About the Production
“Even though Kaspar is very much an antidrama, it is primarily a myth transformed into a play named after its protagonist, so what could be more conventional? These are the elements that the author uses to bring us back to its ancient source. The same method is used with the other characters or voices placed there to do away with the idea of a character and, at the same time, to remind us of the chorus in ancient Greek drama or even heralds/harbingers. Challenging to stage, but also challenging to read and incorrigibly theoretical, this play simultaneously degrades and annihilates everything that is dramatic and establishes itself through an unstoppable torrent of words telling us that drama has always been and will forever be about words. This dichotomy in Handke’s approach, this divisive unity, simultaneously being academic and underground, is political in the very essence of the word.”
Miloš Lolić (taken from the program book)
The Author
MILOŠ LOLIĆ graduated Theatre and Radio directing from the Faculty of Dramatic Art in Belgrade.
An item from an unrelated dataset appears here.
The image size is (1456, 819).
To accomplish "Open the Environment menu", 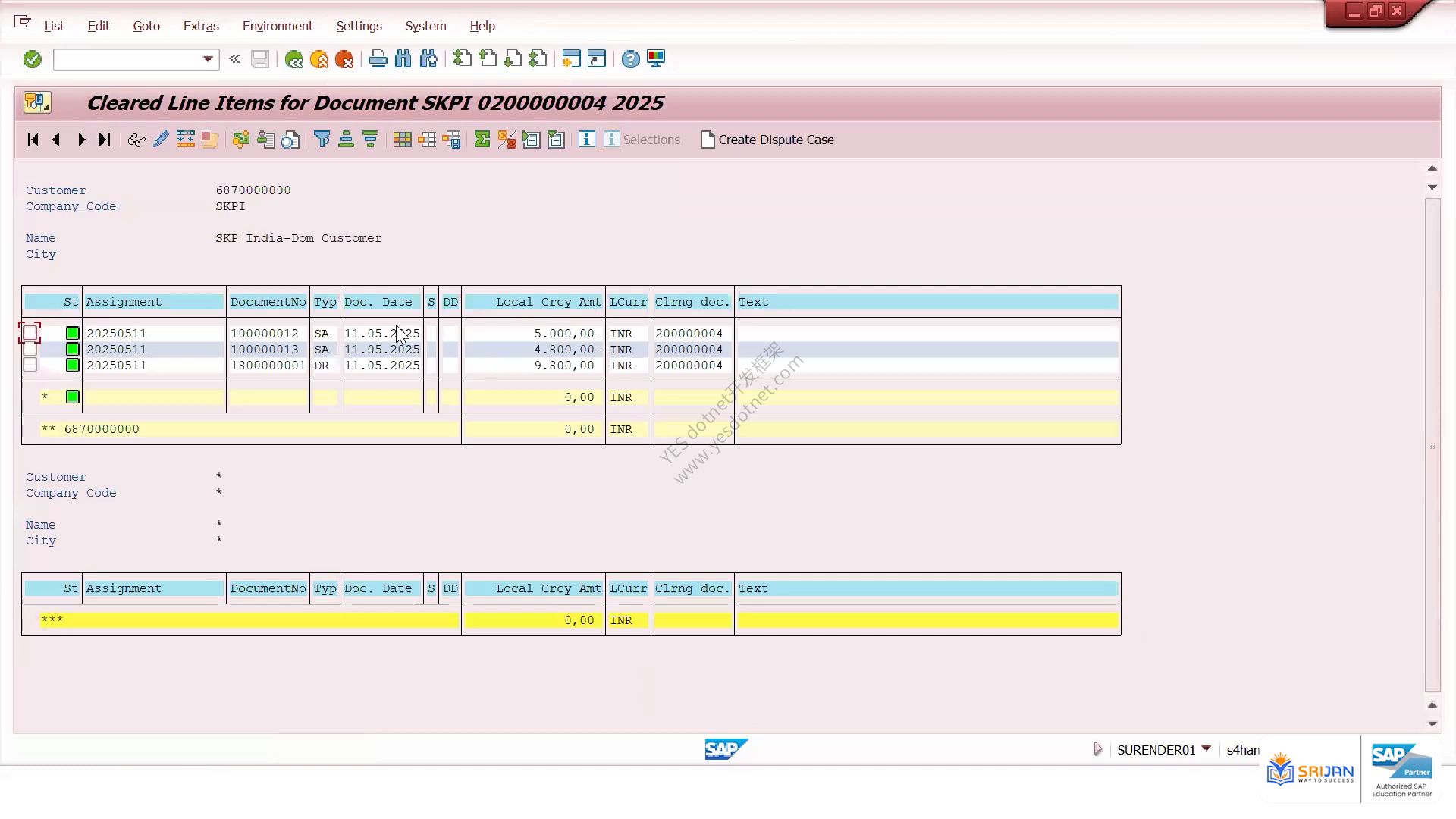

He started his career in Bitef Theatre (Adam and Eve by Miroslav Krleža, 2002), in Belgrade directed for Yugoslav Drama Theatre, Atelje 212 Theatre, Little Theatre “Duško Radović”, National Theatre in Belgrade, and later in other European theatres (Mestno gledališče Ljubljana, Volkstheater Munich, Dusseldorfer Schauspielhaus, Dusseldorf, Maxim Gorki Theatre, Berlin, SNT Drama Ljubljana, Volkstheater Vienna...). In the past couple of years, he directed in: Theater Basel (Idomeneus by Roland Schimmelpfennig, 2017 and In the Garden or Lysistrata Part Two by Sibylle Berg based on Aristophanes, 2019), Burgtheater, Vienna (Black Battles with Dogs by Bernard-Marie Koltès, 2018), Schauspielhaus Frankfurt (On the Royal Road: The Burgher King by Elfriede Jelinek, 2018 and Quartett by Heiner Müller, 2020).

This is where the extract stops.